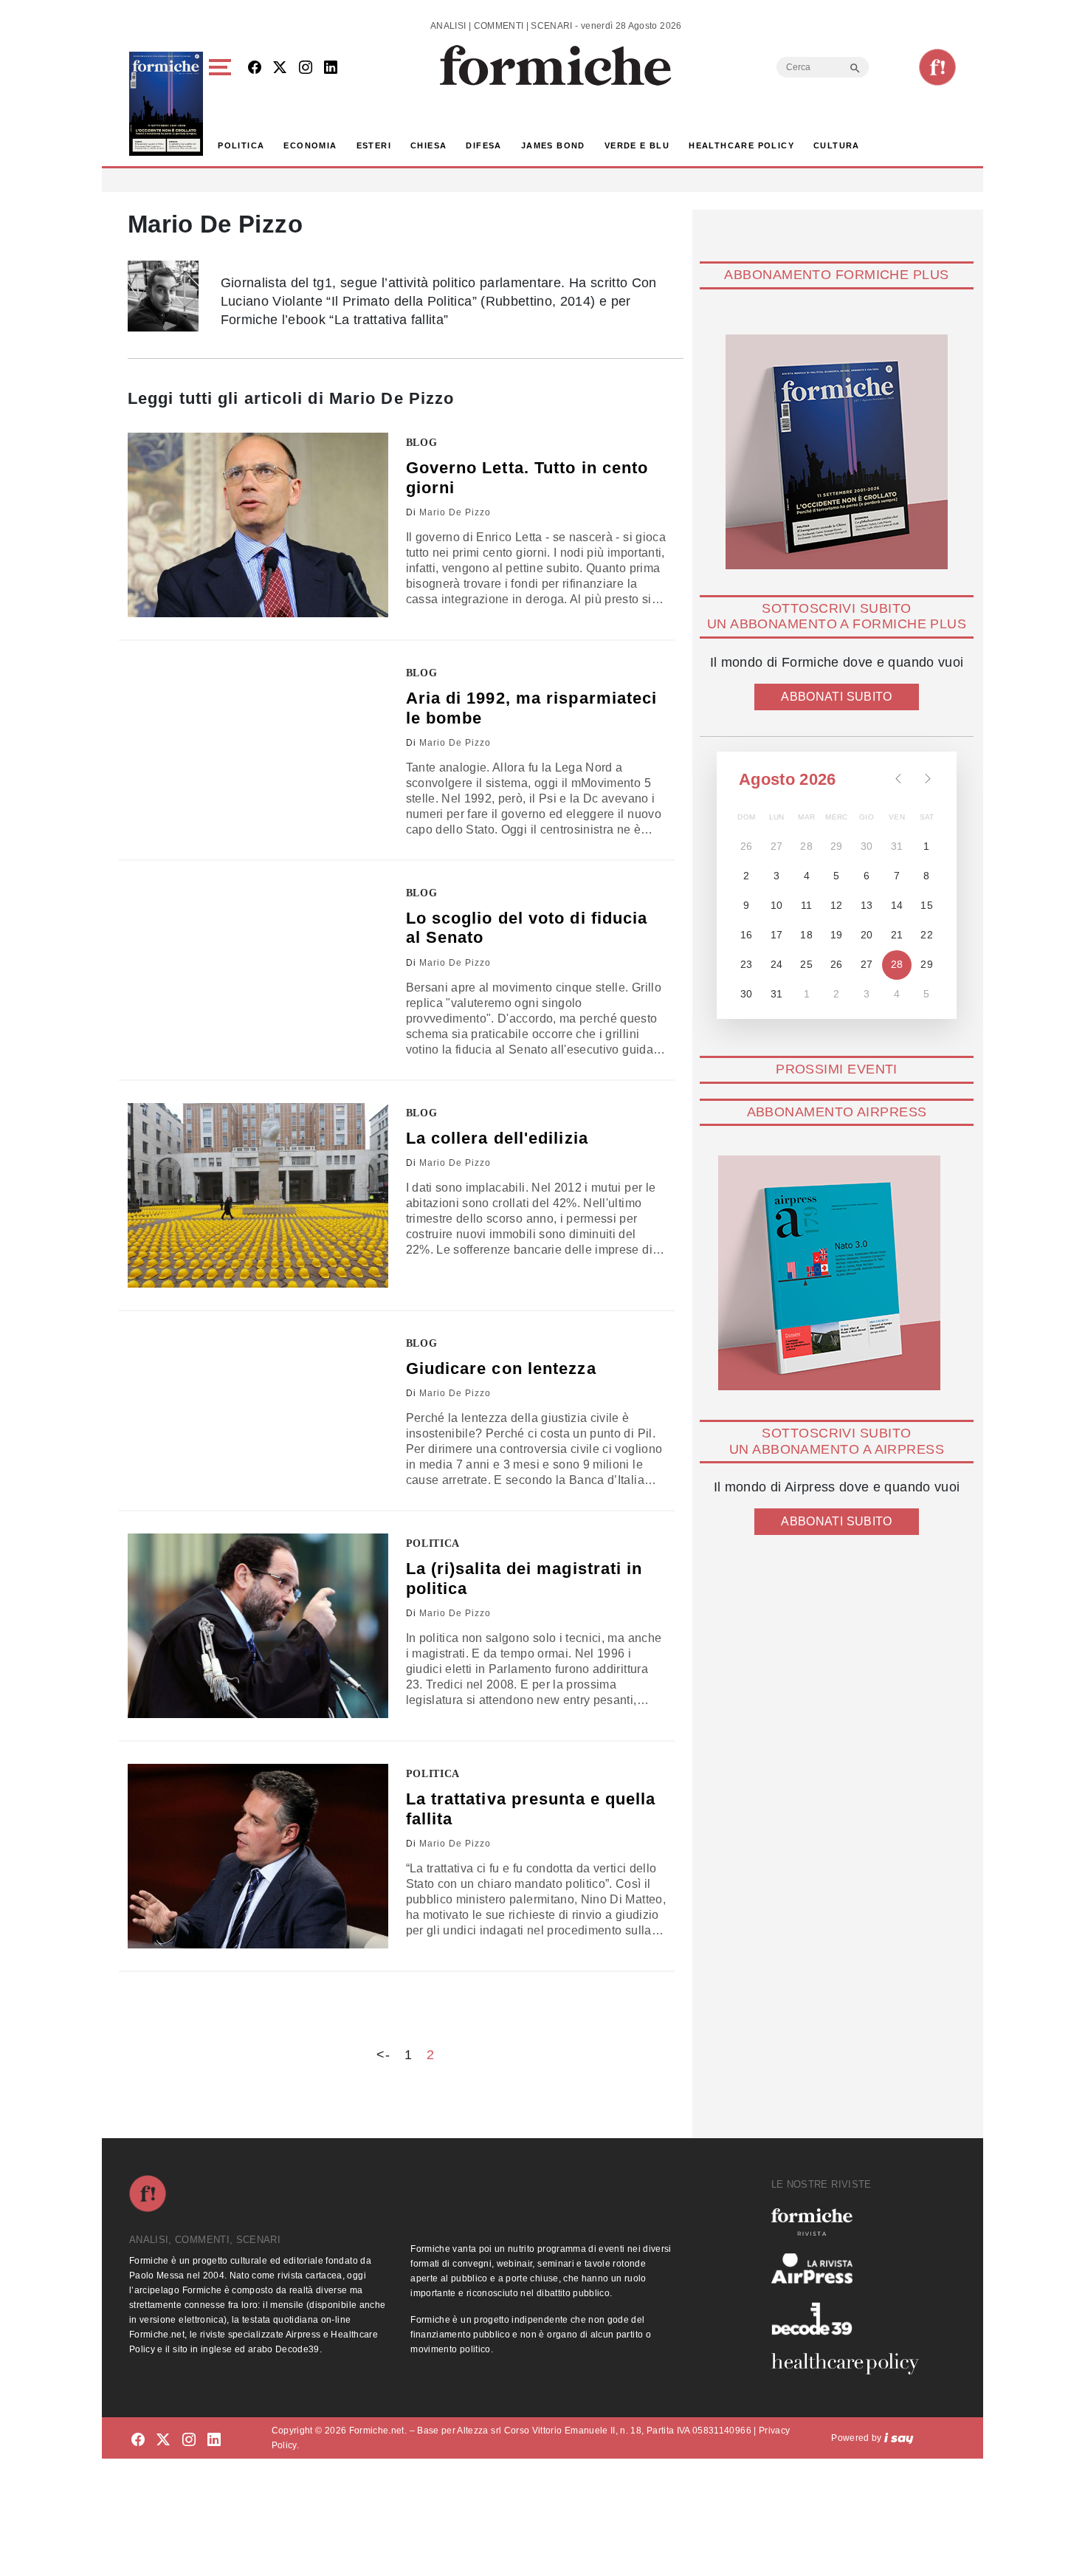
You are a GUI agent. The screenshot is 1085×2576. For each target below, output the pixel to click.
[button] (222, 104)
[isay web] (899, 2438)
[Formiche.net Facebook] (254, 68)
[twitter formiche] (163, 2440)
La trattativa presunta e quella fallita (531, 1808)
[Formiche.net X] (279, 68)
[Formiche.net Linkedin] (330, 68)
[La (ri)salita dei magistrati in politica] (258, 1625)
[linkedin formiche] (214, 2440)
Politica (241, 145)
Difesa (483, 145)
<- (383, 2054)
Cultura (836, 145)
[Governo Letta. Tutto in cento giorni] (258, 525)
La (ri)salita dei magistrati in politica (524, 1578)
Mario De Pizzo (455, 512)
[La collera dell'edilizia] (258, 1195)
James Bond (553, 145)
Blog (422, 442)
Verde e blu (636, 145)
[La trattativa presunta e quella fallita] (258, 1856)
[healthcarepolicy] (851, 2363)
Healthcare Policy (741, 145)
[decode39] (851, 2318)
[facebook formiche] (138, 2440)
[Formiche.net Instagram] (305, 68)
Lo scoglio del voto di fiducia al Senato (527, 928)
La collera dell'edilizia (497, 1138)
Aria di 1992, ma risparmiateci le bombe (532, 708)
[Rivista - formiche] (851, 2222)
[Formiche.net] (937, 67)
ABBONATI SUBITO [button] (836, 696)
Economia (310, 145)
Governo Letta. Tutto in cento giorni (527, 477)
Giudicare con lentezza (501, 1368)
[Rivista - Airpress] (851, 2268)
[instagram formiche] (189, 2440)
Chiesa (428, 145)
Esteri (373, 145)
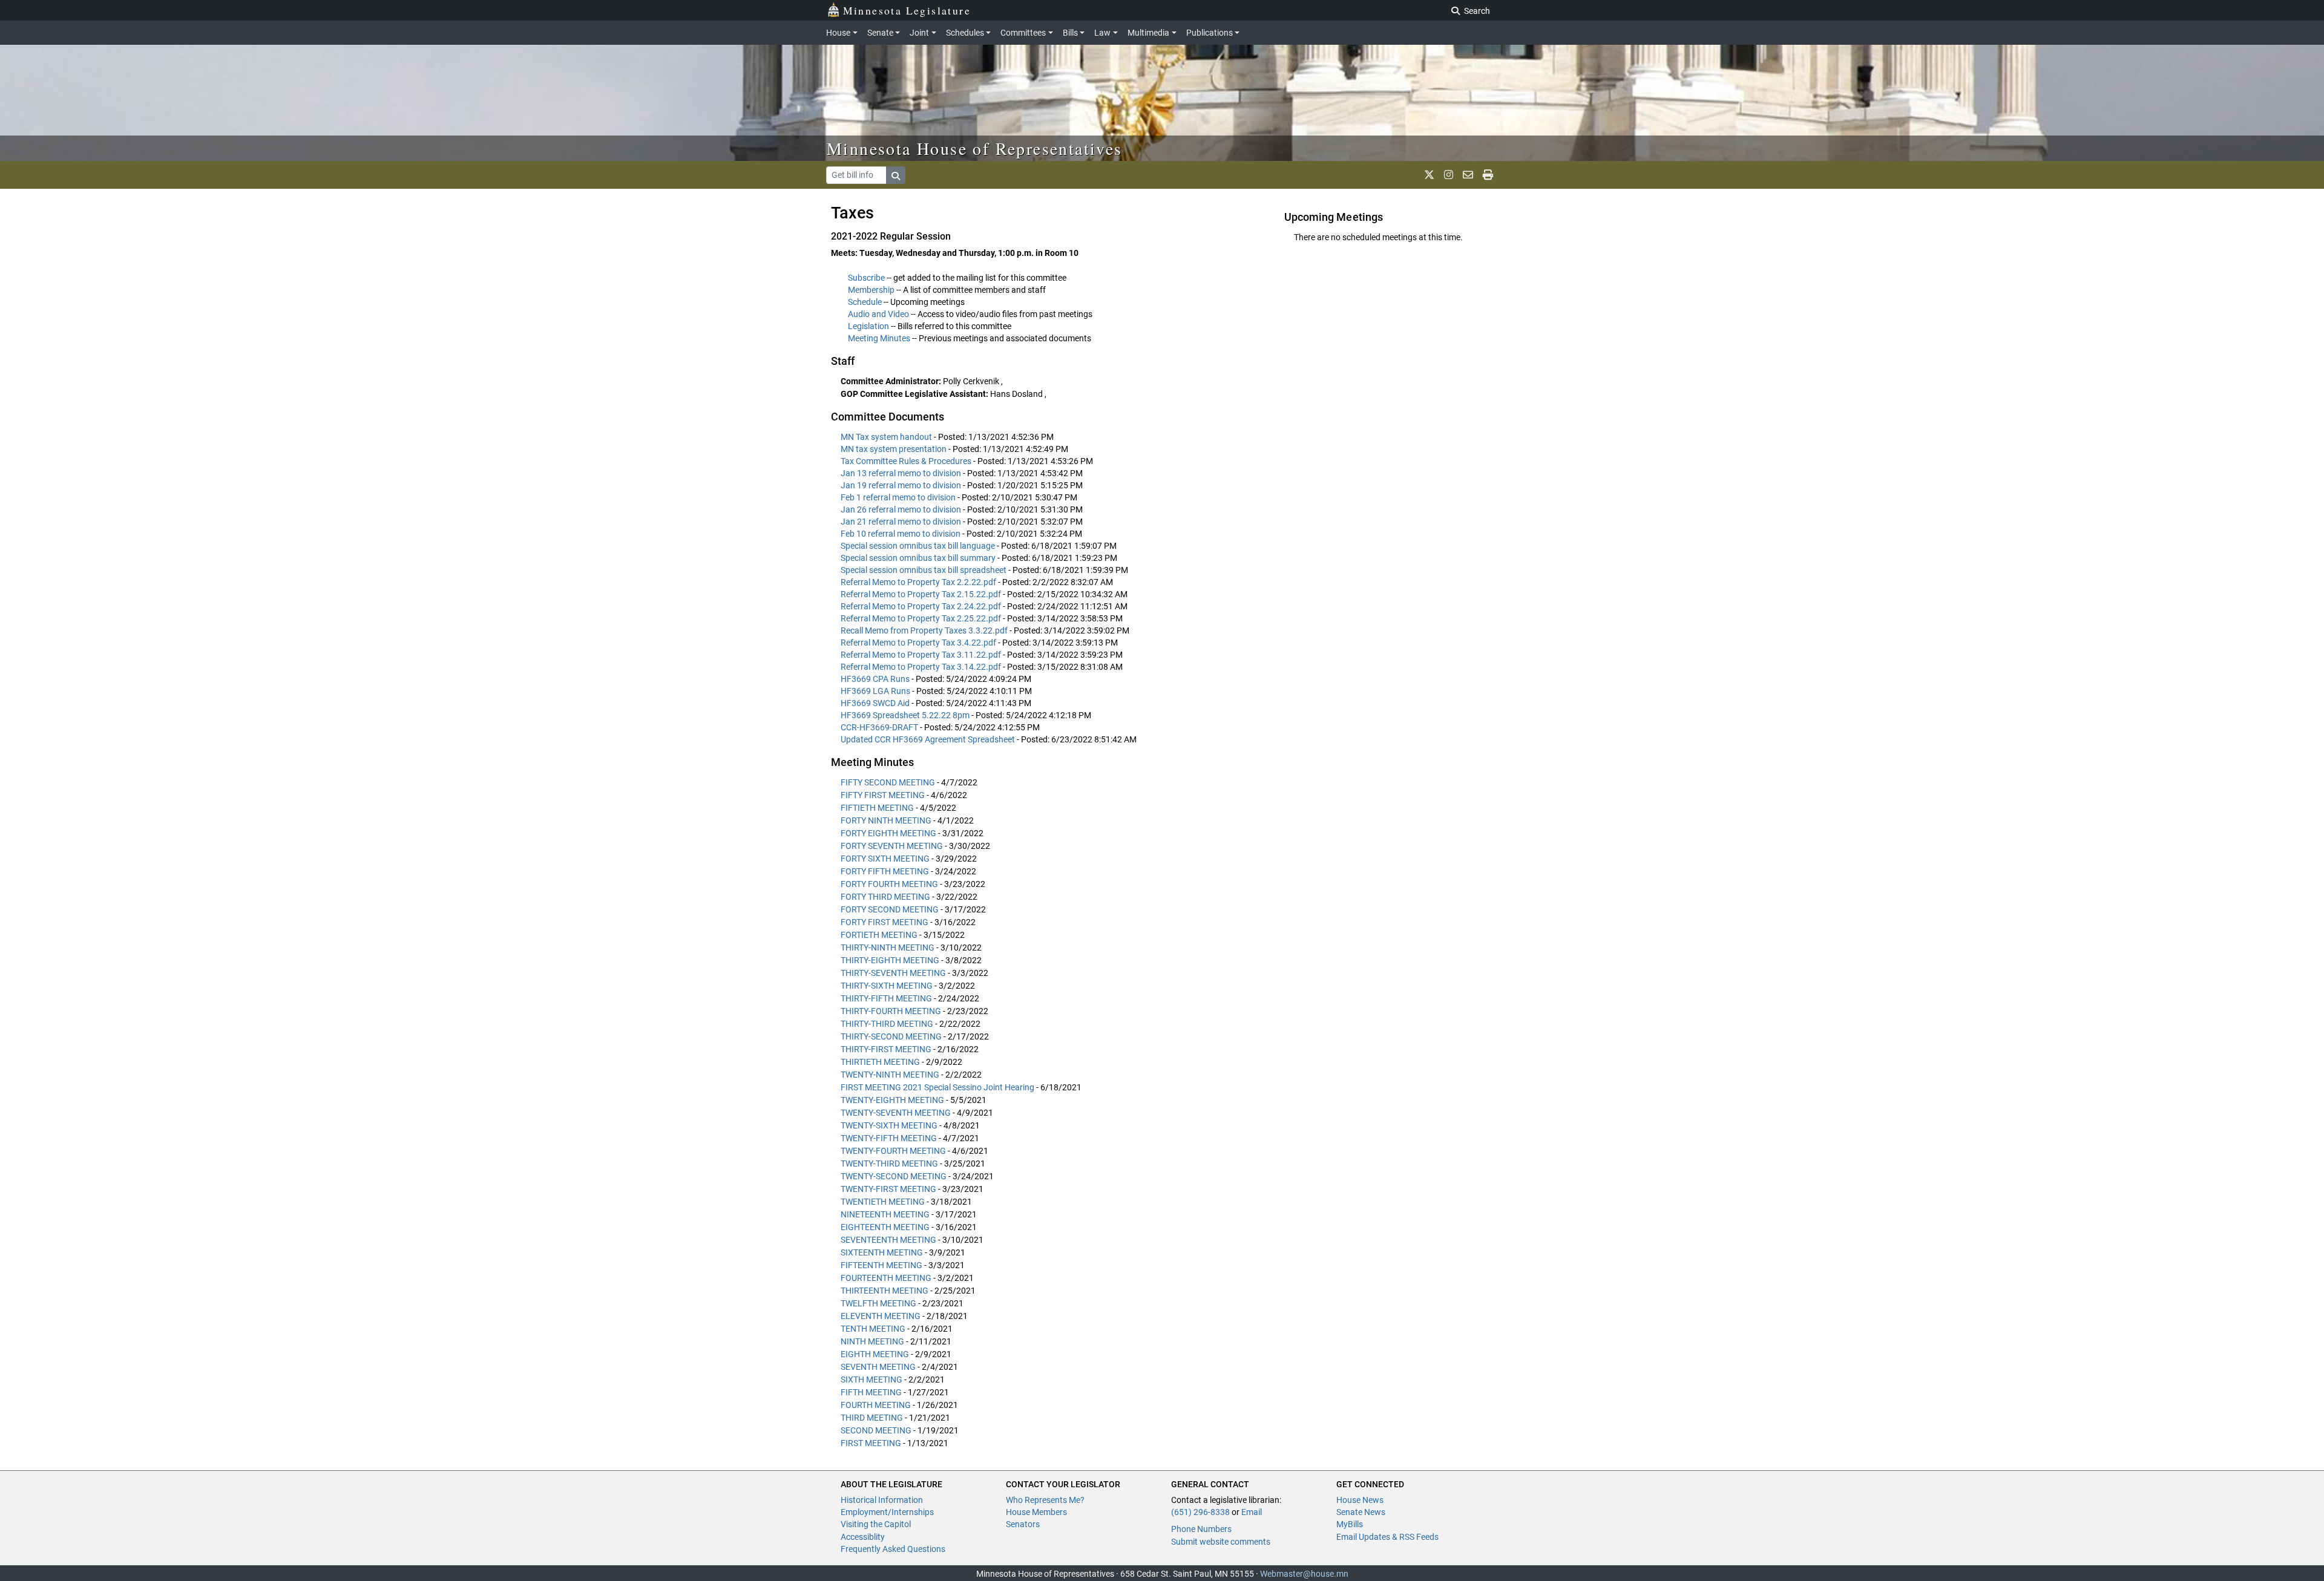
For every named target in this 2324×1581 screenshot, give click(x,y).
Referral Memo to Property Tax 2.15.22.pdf (922, 594)
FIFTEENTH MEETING (881, 1265)
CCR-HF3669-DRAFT (880, 727)
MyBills (1349, 1524)
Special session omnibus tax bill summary (919, 558)
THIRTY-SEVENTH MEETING (893, 973)
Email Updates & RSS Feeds (1387, 1537)
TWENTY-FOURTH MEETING (893, 1151)
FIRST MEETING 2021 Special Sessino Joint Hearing (937, 1087)
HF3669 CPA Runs (876, 679)
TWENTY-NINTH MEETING (890, 1074)
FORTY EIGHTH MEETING (888, 833)
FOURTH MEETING (876, 1405)
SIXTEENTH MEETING (882, 1252)
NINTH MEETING (872, 1341)
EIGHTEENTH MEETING (885, 1227)
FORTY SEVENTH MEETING (892, 846)
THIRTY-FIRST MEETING (886, 1049)
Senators (1023, 1524)
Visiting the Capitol (876, 1524)
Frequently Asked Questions (893, 1549)
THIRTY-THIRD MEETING (887, 1024)
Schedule (865, 302)
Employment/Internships (887, 1512)
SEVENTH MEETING (878, 1367)
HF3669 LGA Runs (876, 691)
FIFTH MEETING (871, 1392)
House (838, 33)
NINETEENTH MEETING (885, 1214)
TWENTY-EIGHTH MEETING (892, 1100)
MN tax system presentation (894, 449)
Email (1251, 1512)
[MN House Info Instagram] (1448, 175)
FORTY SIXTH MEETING (885, 858)
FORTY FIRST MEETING (884, 922)
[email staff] (1468, 175)
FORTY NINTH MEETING (886, 820)
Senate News (1360, 1512)
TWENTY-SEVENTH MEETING (896, 1113)
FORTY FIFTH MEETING (885, 871)
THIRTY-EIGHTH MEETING (890, 960)
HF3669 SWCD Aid (876, 703)
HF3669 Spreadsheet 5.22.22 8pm (906, 715)
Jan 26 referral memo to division (902, 509)
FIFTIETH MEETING (877, 808)
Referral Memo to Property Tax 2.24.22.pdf (922, 606)
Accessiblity (863, 1537)
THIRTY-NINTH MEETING (887, 947)
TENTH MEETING (873, 1329)
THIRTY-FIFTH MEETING (886, 998)
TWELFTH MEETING (878, 1303)
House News (1360, 1500)
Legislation (868, 326)
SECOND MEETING (876, 1430)
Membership (871, 290)
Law (1102, 33)
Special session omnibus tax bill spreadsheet (924, 570)
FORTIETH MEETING (879, 935)
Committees (1023, 33)
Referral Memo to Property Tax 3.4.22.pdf (919, 642)
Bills (1070, 33)
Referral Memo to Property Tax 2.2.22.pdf (919, 582)
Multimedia (1148, 33)
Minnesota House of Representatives (975, 148)
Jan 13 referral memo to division (902, 473)
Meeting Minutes (879, 338)
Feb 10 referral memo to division (901, 533)
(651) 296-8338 (1200, 1512)
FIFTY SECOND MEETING (888, 782)
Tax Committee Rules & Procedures (907, 461)
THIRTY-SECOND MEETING (891, 1036)
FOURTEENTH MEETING (886, 1278)
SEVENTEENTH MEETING (888, 1240)
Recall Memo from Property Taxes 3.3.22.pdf (925, 630)
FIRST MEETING (871, 1443)
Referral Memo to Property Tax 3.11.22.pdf (922, 655)
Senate (880, 33)
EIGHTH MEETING (875, 1354)
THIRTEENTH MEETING (884, 1290)
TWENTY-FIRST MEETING (888, 1189)
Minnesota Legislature (907, 10)
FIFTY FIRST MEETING (883, 795)
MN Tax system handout (887, 437)
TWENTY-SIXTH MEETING (889, 1125)
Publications (1209, 33)
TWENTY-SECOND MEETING (894, 1176)
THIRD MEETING (872, 1417)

────────

WHAT IS EXPECTED
What is needed is a word-for-word transcription of all the entries, with the pictures dropped.

RESPONSE
You are a GUI agent. The screenshot is 1085×2576. For each target below, output the pixel to click.
[button] (222, 104)
[isay web] (899, 2438)
[Formiche.net Facebook] (254, 68)
[twitter formiche] (163, 2440)
La trattativa presunta e quella fallita (531, 1808)
[Formiche.net X] (279, 68)
[Formiche.net Linkedin] (330, 68)
[La (ri)salita dei magistrati in politica] (258, 1625)
[linkedin formiche] (214, 2440)
Politica (241, 145)
Difesa (483, 145)
<- (383, 2054)
Cultura (836, 145)
[Governo Letta. Tutto in cento giorni] (258, 525)
La (ri)salita dei magistrati in politica (524, 1578)
Mario De Pizzo (455, 512)
[La collera dell'edilizia] (258, 1195)
James Bond (553, 145)
Blog (422, 442)
Verde e blu (636, 145)
[La trattativa presunta e quella fallita] (258, 1856)
[healthcarepolicy] (851, 2363)
Healthcare Policy (741, 145)
[decode39] (851, 2318)
[facebook formiche] (138, 2440)
[Formiche.net Instagram] (305, 68)
Lo scoglio del voto di fiducia al Senato (527, 928)
La collera dell'edilizia (497, 1138)
Aria di 1992, ma risparmiateci le bombe (532, 708)
[Rivista - formiche] (851, 2222)
[Formiche.net] (937, 67)
ABBONATI SUBITO [button] (836, 696)
Economia (310, 145)
Governo Letta. Tutto in cento giorni (527, 477)
Giudicare con lentezza (501, 1368)
[Rivista - Airpress] (851, 2268)
[instagram formiche] (189, 2440)
Chiesa (428, 145)
Esteri (373, 145)
For every named target in this 2324×1581 screenshot, give click(x,y).
Referral Memo to Property Tax 2.15.22.pdf (922, 594)
FIFTEENTH MEETING (881, 1265)
CCR-HF3669-DRAFT (880, 727)
MyBills (1349, 1524)
Special session omnibus tax bill summary (919, 558)
THIRTY-SEVENTH MEETING (893, 973)
Email Updates & RSS Feeds (1387, 1537)
TWENTY-FOURTH MEETING (893, 1151)
FIRST MEETING 2021 Special Sessino Joint Hearing (937, 1087)
HF3669 CPA Runs (876, 679)
TWENTY-NINTH MEETING (890, 1074)
FORTY EIGHTH MEETING (888, 833)
FOURTH MEETING (876, 1405)
SIXTEENTH MEETING (882, 1252)
NINTH MEETING (872, 1341)
EIGHTEENTH MEETING (885, 1227)
FORTY SEVENTH MEETING (892, 846)
THIRTY-FIRST MEETING (886, 1049)
Senators (1023, 1524)
Visiting the Capitol (876, 1524)
Frequently Asked Questions (893, 1549)
THIRTY-THIRD MEETING (887, 1024)
Schedule (865, 302)
Employment/Internships (887, 1512)
SEVENTH MEETING (878, 1367)
HF3669 LGA Runs (876, 691)
FIFTH MEETING (871, 1392)
House (838, 33)
NINETEENTH MEETING (885, 1214)
TWENTY-EIGHTH MEETING (892, 1100)
MN tax system presentation (894, 449)
Email (1251, 1512)
[MN House Info Instagram] (1448, 175)
FORTY SIXTH MEETING (885, 858)
FORTY FIRST MEETING (884, 922)
[email staff] (1468, 175)
FORTY NINTH MEETING (886, 820)
Senate News (1360, 1512)
TWENTY-SEVENTH MEETING (896, 1113)
FORTY FIFTH MEETING (885, 871)
THIRTY-EIGHTH MEETING (890, 960)
HF3669 SWCD Aid (876, 703)
HF3669 Spreadsheet 5.22.22 8pm (906, 715)
Jan 26 referral memo to division (902, 509)
FIFTIETH MEETING (877, 808)
Referral Memo to Property Tax 2.24.22.pdf (922, 606)
Accessiblity (863, 1537)
THIRTY-NINTH MEETING (887, 947)
TENTH MEETING (873, 1329)
THIRTY-FIFTH MEETING (886, 998)
TWELFTH MEETING (878, 1303)
House News (1360, 1500)
Legislation (868, 326)
SECOND MEETING (876, 1430)
Membership (871, 290)
Law (1102, 33)
Special session omnibus tax bill spreadsheet (924, 570)
FORTIETH MEETING (879, 935)
Committees (1023, 33)
Referral Memo to Property Tax 3.4.22.pdf (919, 642)
Bills (1070, 33)
Referral Memo to Property Tax 2.2.22.pdf (919, 582)
Multimedia (1148, 33)
Minnesota House of Representatives (975, 148)
Jan 13 referral memo to division (902, 473)
Meeting Minutes (879, 338)
Feb 10 referral memo to division (901, 533)
(651) 296-8338 (1200, 1512)
FIFTY SECOND MEETING (888, 782)
Tax Committee Rules & Procedures (907, 461)
THIRTY-SECOND MEETING (891, 1036)
FOURTEENTH MEETING (886, 1278)
SEVENTEENTH MEETING (888, 1240)
Recall Memo from Property Taxes 3.3.22.pdf (925, 630)
FIRST MEETING (871, 1443)
Referral Memo to Property Tax 3.11.22.pdf (922, 655)
Senate (880, 33)
EIGHTH MEETING (875, 1354)
THIRTEENTH MEETING (884, 1290)
TWENTY-FIRST MEETING (888, 1189)
Minnesota Legislature (907, 10)
FIFTY FIRST MEETING (883, 795)
MN Tax system handout (887, 437)
TWENTY-SIXTH MEETING (889, 1125)
Publications (1209, 33)
TWENTY-SECOND MEETING (894, 1176)
THIRD MEETING (872, 1417)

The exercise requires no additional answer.